Krise in Griechenland: Tsipras hat es plötzlich eilig
Athen kündigt seinen Reformplan an. Der neue griechische Verhandlungsführer bekräftigt Kritik an der Eurogruppe – und deutet ein baldiges Referendum an.
BRÜSSEL taz | Nun soll plötzlich alles ganz schnell gehen: Noch vor dem nächsten Eurogruppen-Treffen am 11. Mai will die griechische Regierung ihren seit Wochen angekündigten Reformplan vorlegen. Dies kündigte Ministerpräsident Alexis Tsipras in Athen an. Zugleich deutete der Linkspolitiker an, dass es ein Referendum über neue Sozialkürzungen geben könnte, wie sie die Gläubiger fordern.
Zuvor hatte Tsipras sein Team für die Verhandlungen mit der Eurogruppe umgebaut. Der umstrittene, vor allem von Deutschland angefeindete Finanzminister Gianis Varoufakis soll sich aus den laufenden Verhandlungen zurückziehen. Neuer Koordinator für die Gläubigergespräche ist Eukleides Tsakalotos, der schon unter der Vorgängerregierung mit der Eurogruppe verhandelt hatte.
Die Umbesetzung war in Berlin als „Entmachtung“ von Varoufakis gefeiert worden. Nun könne es endlich wieder vorangehen, so der Tenor. Die EU in Brüssel hingegen reagierte zurückhaltend. Es hänge von den griechischen Vorschlägen ab, ob man schon im Mai eine Einigung finden werde, sagte ein EU-Diplomat.

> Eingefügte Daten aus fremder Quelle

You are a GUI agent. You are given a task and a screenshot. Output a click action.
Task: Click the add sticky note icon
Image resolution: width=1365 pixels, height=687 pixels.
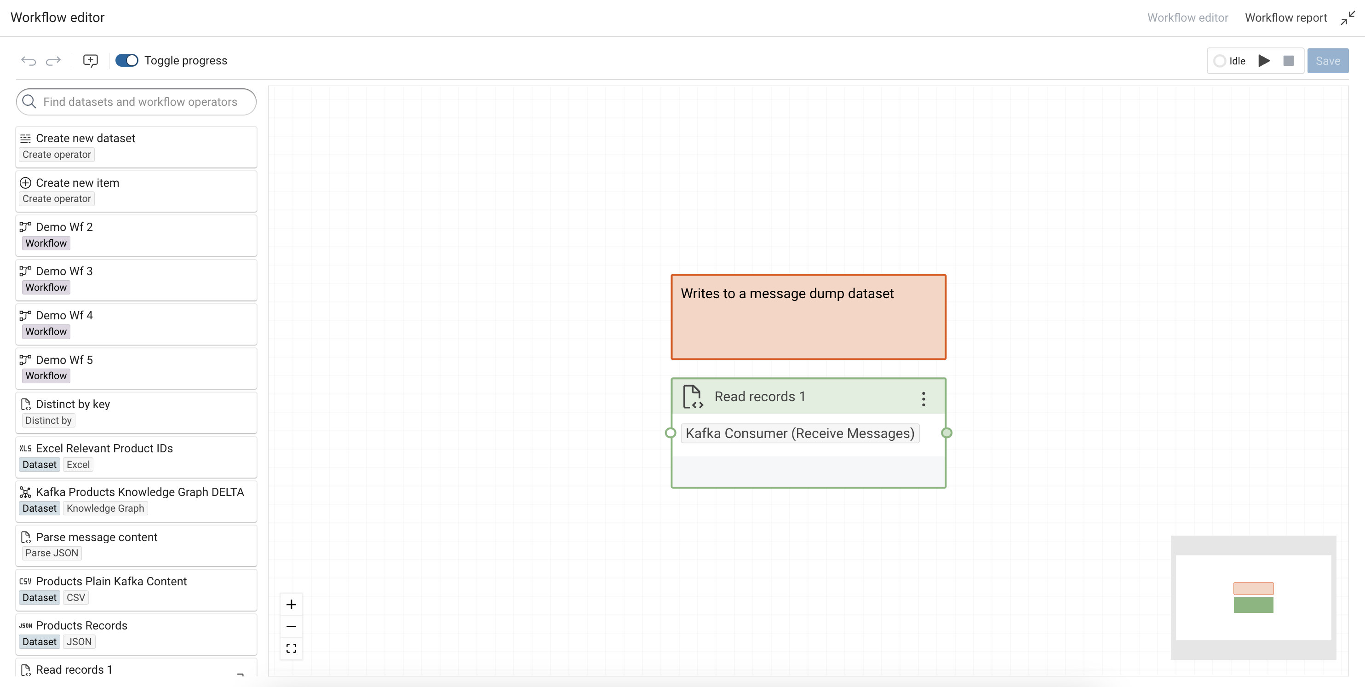[91, 60]
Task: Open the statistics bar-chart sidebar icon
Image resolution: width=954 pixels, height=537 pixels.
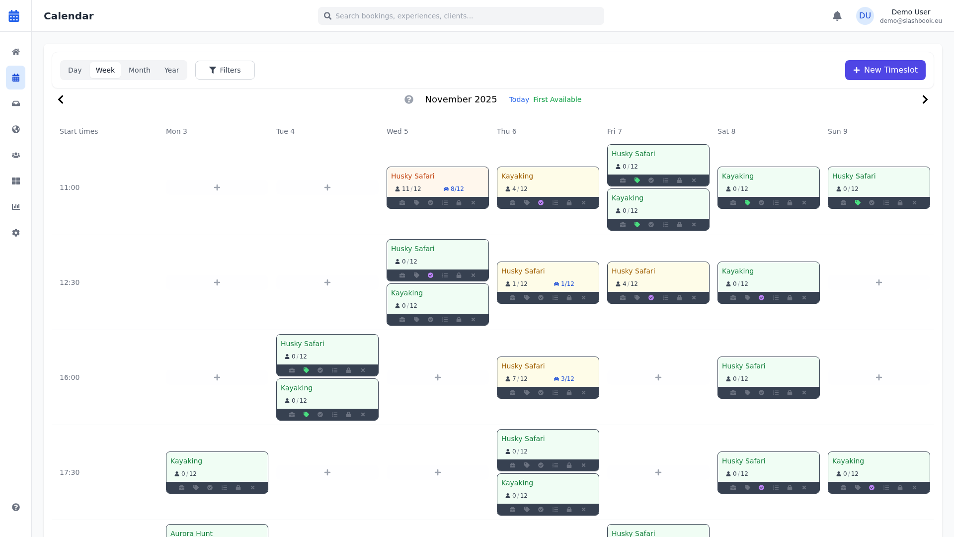Action: click(x=16, y=207)
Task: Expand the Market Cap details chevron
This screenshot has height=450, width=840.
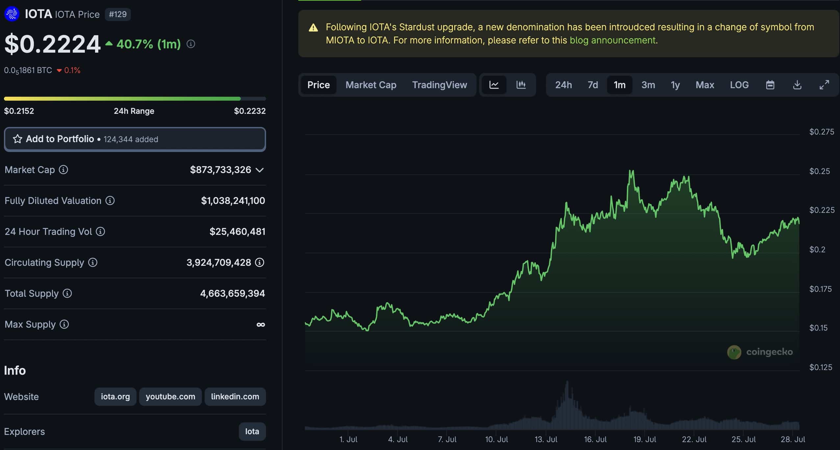Action: click(259, 170)
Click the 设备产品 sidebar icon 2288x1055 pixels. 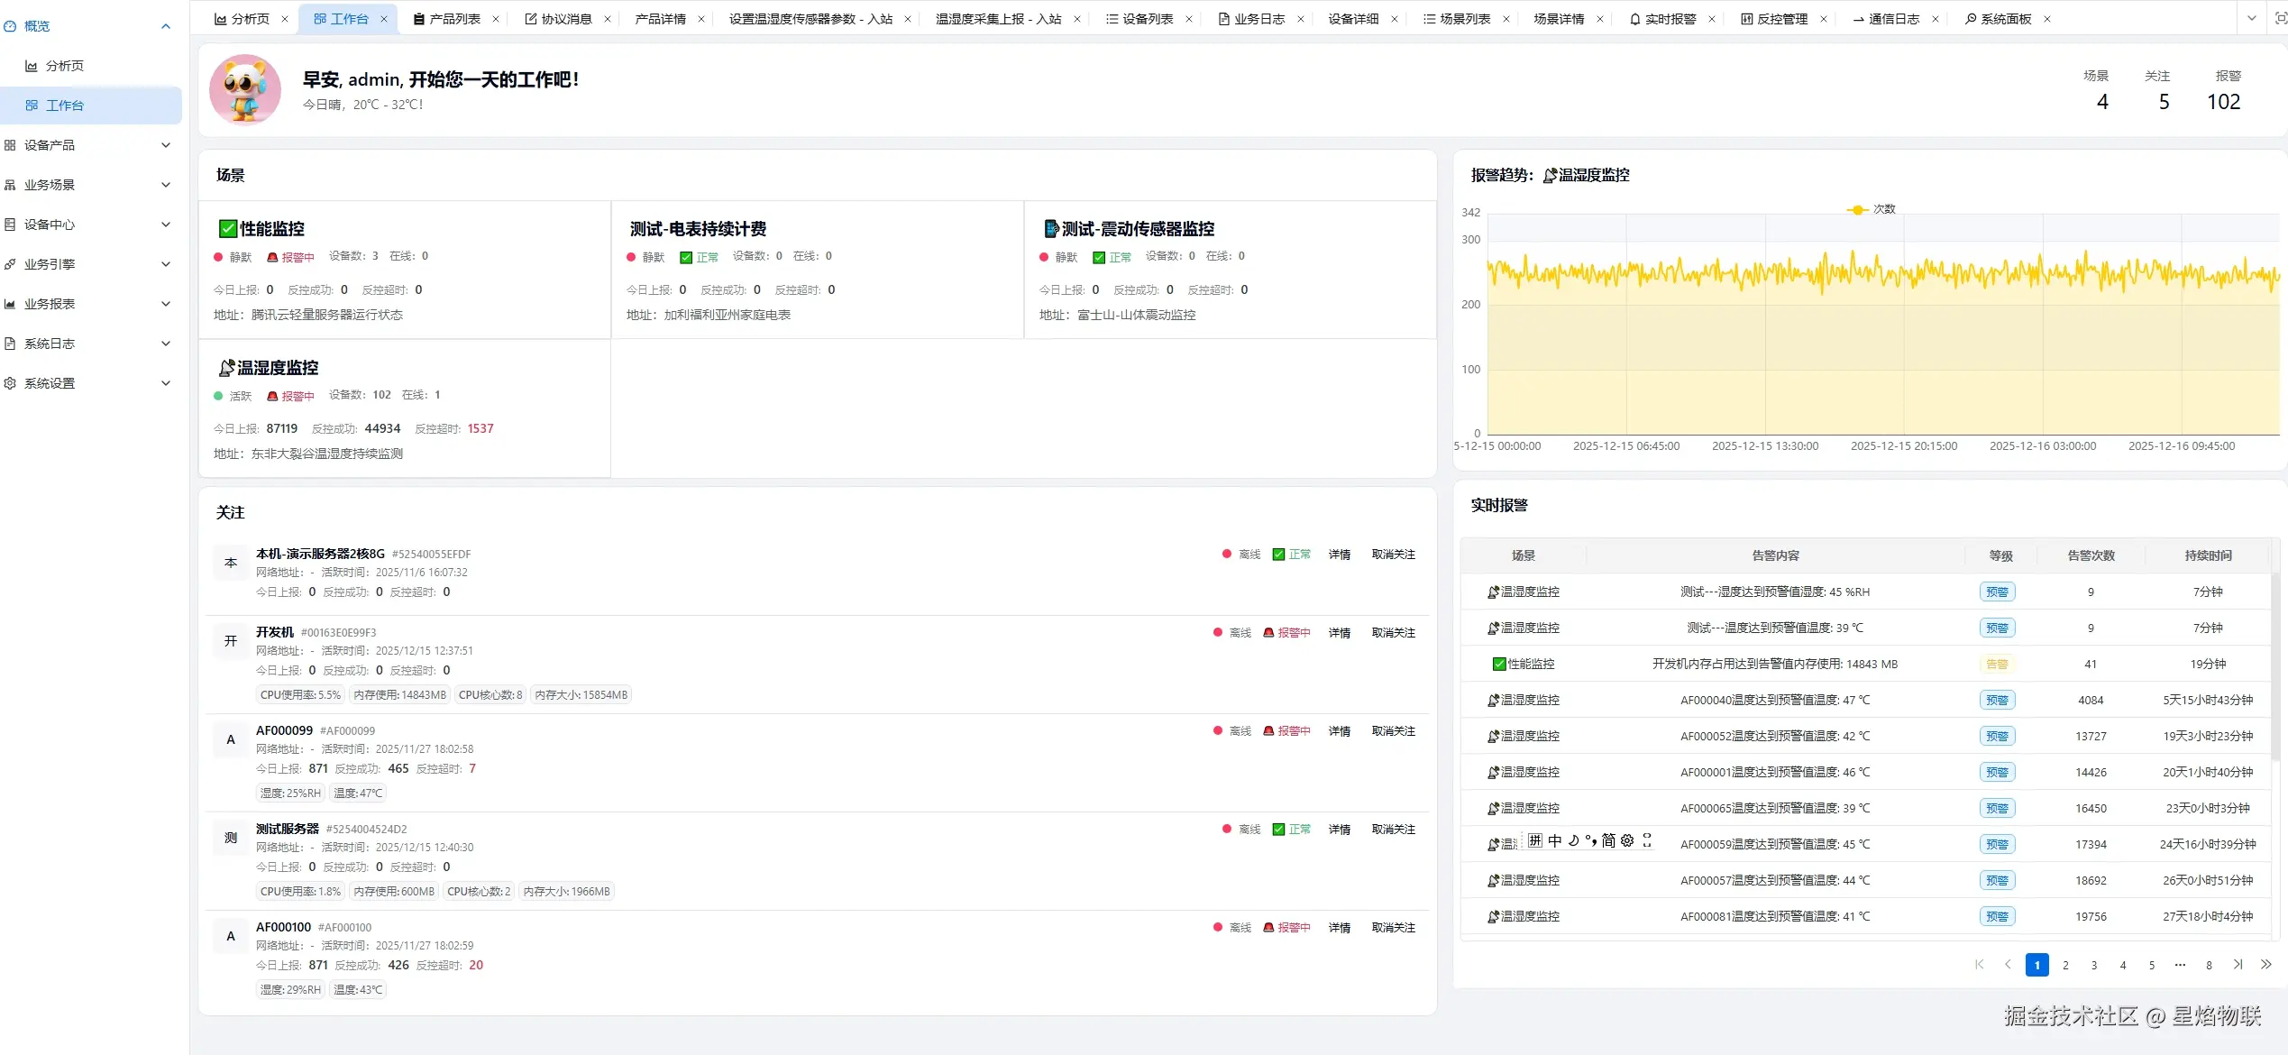(10, 145)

In der Sache sind die Fronten weiter verhärtet. Athen geht es vor allem darum, die Einnahmen des Staates zu erhöhen. Nach griechischen Medienberichten will die Regierung scharfe Kontrollen von Auslandsüberweisungen einführen, um Schwarzgeld aufzuspüren. Geplant sei auch eine bessere Erfassung der Mehrwertsteuer. Zudem wolle der Staat verstärkt Zahlungen säumiger Schuldner eintreiben und den Schwarzhandel mit Treibstoffen und Zigaretten bekämpfen. Demgegenüber lehnt die griechische Regierung neue Entlassungen, Rentenkürzungen oder Mehrwertsteuer-Erhöhungen, wie sie die Gläubiger fordern, strikt ab.
Verhandlungsführer: Athen hält sich an Absprachen
Daran dürfte sich auch unter dem neuen Verhandlungsführer Tsakalotos nichts ändern. In einem Interview gab er der Eurogruppe die Schuld an den schleppenden Verhandlungen. Athen halte sich an die Absprachen und habe bisher schon drei Listen mit Reformen vorgelegt, so Tsakalotos. Das Problem sei jedoch, dass die Troika, die nun „Brüsseler Gruppe“ genannt wird, an ihren eigenen alten Reformplänen festhalten wolle. Als Beispiel nennt Tsakalotos den Arbeitsmarkt. Athen sei für eine neue Regulierung, die Eurogruppe fordere jedoch eine weitere Deregulierung.
Die griechische Regierung bereitet eine Amnestie für Steuerflüchtlinge vor. Ein entsprechendes Gesetz soll Bürger dazu bewegen, den Behörden ihre Auslandsguthaben zu melden. Für die nachdeklarierten Gelder sollen Steuersätze zwischen 15 und 20 Prozent gelten.
Keine Annäherung zeichnet sich auch beim Kampf gegen Korruption und Steuerflucht ab. Die Eurogruppe habe es zwar begrüßt, dass die neue Links-rechts-Regierung dies zur Priorität erklärt hat. Doch aus Brüssel komme keine Unterstützung, so Tsakalotos. Stattdessen fordere die Eurogruppe höhere Mehrwertsteuern für Ferieninseln wie Mykonos oder Santorin. Dies sei jedoch inakzeptabel, da die Inseln schon jetzt unter ihrer Randlage litten.
Wer in Berlin oder Brüssel glaubt, Tsakalotos vertrete eine andere Linie als Varoufakis, könnte sich also täuschen. „Wir machen Vorschläge, und die Eurogruppe antwortet mit Regeln“, klagt der neue griechische Verhandlungsführer.